• WHAT YOU WILL DO
**a.** Copy the part of the Newcastle–Liverpool match report that starts at "Newcastle United’s Ayoze" and ends at "landscape beyond recognition.".
**b.** Name every football club mentioned in the Newcastle–Liverpool match report.

• PROVIDED PASSAGE
----

Get all your news in one place.
100's of premium titles.
One app.
Start reading
The Guardian - UK
The Guardian - UK
Sport
Louise Taylor at St James' Park

Newcastle United’s Ayoze Pérez adds Liverpool’s scalp to Tottenham’s

Newcastle United's Ayoze Pérez celebrates scoring against Liverpool in Premier League at St James'.
Newcastle United's Ayoze Pérez celebrates scoring against Liverpool in Premier League match at St James' Park. Photograph: AFP/Getty Images

Stoppage time was drawing to a close when Alan Pardew permitted himself a little smile and discreetly pumped a fist. Only a fortnight ago anyone seeking the perfect definition of the term “dead man walking” needed look no further than Newcastle United’s manager but four successive victories – three in the Premier League – have changed his landscape beyond recognition.

Much more of this and, instead of being sacked by Mike Ashley, Pardew will be challenging for another manager of the year award. He certainly succeeded in outwitting his old friend Brendan Rodgers – once his youth coach at Reading – on an afternoon when Ayoze Pérez’s winning goal emphasised Liverpool’s disappointing inability to cope with Newcastle’s formidably fleet footed counterattacking.

Newcastle’s new-look, beautifully calibrated, 4-3-3 formation was clearly suiting them and when Gabriel Obertan accelerated down the right before slipping the ball to Moussa Sissoko they might have won a penalty. Caught on the ankle by Joe Allen as he shaped to shoot, Sissoko appealed to the referee but Andre Marriner was not convinced. The good news for Pardew was that Newcastle’s players were clearly buying into his gameplan.

----

(Collected data entries)
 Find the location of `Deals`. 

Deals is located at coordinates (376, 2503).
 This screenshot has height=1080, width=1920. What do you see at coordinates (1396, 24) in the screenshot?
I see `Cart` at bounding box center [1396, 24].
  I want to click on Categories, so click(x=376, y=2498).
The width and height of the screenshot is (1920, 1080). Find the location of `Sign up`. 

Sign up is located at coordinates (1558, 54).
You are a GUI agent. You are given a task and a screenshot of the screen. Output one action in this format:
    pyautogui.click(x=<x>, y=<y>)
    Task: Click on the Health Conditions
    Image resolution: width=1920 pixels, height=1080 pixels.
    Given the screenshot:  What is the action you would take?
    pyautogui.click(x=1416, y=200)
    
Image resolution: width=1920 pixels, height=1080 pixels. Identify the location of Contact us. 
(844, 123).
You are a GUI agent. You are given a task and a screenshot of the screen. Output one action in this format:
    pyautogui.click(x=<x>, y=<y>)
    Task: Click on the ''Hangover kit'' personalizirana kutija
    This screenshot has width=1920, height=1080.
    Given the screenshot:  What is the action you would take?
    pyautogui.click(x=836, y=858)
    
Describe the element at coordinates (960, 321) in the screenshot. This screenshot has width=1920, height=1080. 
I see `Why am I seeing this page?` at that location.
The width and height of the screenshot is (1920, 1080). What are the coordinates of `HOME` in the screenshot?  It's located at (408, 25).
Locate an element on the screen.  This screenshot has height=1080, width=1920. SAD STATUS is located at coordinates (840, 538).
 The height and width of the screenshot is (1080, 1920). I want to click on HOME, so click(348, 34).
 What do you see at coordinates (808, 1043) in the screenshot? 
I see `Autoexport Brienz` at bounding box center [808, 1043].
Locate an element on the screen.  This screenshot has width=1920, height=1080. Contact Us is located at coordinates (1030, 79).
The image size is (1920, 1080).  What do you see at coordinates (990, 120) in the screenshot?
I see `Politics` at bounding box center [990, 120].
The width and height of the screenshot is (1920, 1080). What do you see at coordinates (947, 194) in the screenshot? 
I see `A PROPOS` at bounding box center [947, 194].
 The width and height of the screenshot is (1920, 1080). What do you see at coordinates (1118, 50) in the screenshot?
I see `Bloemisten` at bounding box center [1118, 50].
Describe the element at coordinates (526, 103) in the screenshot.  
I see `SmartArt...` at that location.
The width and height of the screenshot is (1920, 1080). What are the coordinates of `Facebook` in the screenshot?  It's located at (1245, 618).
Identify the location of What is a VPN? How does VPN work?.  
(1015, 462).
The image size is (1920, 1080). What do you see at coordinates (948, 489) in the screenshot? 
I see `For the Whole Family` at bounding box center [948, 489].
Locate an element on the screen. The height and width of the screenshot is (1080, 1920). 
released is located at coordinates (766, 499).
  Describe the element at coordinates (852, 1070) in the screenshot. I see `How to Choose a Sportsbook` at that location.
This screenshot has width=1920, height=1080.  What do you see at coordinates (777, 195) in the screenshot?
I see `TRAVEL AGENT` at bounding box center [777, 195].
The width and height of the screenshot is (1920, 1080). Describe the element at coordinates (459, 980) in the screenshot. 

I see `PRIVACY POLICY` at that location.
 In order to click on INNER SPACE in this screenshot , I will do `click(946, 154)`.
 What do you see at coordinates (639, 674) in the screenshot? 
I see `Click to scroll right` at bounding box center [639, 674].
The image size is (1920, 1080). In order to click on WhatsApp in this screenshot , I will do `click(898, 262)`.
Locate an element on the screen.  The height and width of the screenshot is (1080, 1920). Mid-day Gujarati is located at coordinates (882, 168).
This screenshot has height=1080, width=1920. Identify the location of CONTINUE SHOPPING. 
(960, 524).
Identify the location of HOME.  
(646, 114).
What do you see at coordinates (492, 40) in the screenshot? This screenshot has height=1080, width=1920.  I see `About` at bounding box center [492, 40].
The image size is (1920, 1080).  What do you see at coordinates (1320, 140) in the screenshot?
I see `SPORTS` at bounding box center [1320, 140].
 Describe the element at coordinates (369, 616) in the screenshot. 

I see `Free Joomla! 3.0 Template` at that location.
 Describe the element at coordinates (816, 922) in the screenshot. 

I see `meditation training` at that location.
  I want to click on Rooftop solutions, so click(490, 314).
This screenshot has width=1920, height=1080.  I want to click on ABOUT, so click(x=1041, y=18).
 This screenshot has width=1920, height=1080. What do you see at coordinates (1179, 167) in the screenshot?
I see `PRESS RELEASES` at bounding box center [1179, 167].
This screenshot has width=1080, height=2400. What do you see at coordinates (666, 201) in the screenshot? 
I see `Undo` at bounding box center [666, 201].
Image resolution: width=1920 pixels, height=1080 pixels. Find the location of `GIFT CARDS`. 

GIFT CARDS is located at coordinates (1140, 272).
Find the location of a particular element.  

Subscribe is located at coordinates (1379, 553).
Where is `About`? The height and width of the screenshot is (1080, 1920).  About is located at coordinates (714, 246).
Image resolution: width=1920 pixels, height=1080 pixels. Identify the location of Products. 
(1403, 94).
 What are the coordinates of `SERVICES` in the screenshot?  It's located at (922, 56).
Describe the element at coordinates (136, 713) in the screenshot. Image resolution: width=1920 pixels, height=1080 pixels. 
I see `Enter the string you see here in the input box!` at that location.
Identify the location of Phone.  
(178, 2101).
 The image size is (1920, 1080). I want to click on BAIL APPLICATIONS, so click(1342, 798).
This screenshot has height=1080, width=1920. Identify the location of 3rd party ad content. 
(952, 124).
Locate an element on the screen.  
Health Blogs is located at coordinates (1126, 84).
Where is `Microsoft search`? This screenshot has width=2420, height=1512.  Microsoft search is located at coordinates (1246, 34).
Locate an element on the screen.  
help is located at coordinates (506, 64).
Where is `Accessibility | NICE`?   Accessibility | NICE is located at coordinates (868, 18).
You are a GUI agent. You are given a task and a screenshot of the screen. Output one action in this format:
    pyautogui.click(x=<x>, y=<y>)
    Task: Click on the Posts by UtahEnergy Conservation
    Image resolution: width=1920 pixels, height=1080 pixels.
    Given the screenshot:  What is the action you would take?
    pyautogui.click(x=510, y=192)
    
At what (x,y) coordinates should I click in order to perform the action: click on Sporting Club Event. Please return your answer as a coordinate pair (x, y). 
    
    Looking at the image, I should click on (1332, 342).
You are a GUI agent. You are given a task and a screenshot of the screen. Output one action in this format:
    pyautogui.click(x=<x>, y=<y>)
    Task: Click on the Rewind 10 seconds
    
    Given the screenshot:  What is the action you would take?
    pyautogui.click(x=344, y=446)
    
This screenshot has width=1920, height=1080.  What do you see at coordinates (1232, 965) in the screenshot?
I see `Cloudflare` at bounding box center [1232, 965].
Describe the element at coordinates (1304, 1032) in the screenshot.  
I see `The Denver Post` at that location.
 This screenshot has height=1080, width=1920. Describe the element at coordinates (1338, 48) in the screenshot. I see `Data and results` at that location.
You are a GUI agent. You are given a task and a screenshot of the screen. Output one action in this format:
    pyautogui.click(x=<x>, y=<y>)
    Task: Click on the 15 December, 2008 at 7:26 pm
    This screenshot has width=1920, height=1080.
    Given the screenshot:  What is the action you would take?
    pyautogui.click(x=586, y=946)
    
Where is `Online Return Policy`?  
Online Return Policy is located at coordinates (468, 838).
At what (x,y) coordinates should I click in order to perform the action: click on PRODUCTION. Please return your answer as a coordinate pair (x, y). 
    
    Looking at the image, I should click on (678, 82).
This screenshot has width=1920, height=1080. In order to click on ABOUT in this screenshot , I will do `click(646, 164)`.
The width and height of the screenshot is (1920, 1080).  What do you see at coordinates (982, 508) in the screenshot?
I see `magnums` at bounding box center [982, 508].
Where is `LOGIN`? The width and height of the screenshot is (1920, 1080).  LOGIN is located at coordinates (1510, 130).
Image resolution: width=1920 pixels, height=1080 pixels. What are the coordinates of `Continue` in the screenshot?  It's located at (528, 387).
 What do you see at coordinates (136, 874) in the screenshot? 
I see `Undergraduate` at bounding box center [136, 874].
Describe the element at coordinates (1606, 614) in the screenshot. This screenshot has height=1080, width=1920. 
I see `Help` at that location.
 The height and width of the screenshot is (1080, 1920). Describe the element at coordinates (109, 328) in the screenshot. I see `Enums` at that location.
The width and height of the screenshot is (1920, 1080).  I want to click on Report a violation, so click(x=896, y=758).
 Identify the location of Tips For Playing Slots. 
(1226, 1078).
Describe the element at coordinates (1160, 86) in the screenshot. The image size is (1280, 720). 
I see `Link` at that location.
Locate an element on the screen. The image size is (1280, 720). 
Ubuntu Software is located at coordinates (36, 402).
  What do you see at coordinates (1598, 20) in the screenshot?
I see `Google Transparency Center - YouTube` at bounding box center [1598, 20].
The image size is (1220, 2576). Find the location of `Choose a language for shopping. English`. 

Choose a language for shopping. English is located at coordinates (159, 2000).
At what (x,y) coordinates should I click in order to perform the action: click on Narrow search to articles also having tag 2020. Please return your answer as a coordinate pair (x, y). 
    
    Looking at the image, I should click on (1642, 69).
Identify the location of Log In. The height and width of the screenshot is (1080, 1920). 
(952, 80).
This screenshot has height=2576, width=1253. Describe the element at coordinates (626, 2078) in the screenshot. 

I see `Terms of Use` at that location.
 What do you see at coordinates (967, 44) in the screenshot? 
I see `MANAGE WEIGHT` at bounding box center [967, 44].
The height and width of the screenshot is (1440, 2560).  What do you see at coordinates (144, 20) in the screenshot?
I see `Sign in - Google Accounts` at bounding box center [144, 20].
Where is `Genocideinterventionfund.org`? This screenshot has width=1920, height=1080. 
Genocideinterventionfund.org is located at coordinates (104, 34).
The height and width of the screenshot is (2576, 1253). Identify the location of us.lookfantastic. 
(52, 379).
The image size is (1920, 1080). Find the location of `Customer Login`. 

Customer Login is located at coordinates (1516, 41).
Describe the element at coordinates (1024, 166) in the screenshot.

----

• TASK-BY-TASK RESULTS
**a.**
Newcastle United’s Ayoze Pérez adds Liverpool’s scalp to Tottenham’s

Newcastle United's Ayoze Pérez celebrates scoring against Liverpool in Premier League at St James'.
Newcastle United's Ayoze Pérez celebrates scoring against Liverpool in Premier League match at St James' Park. Photograph: AFP/Getty Images

Stoppage time was drawing to a close when Alan Pardew permitted himself a little smile and discreetly pumped a fist. Only a fortnight ago anyone seeking the perfect definition of the term “dead man walking” needed look no further than Newcastle United’s manager but four successive victories – three in the Premier League – have changed his landscape beyond recognition.

**b.**
Newcastle United
Liverpool
Tottenham
Reading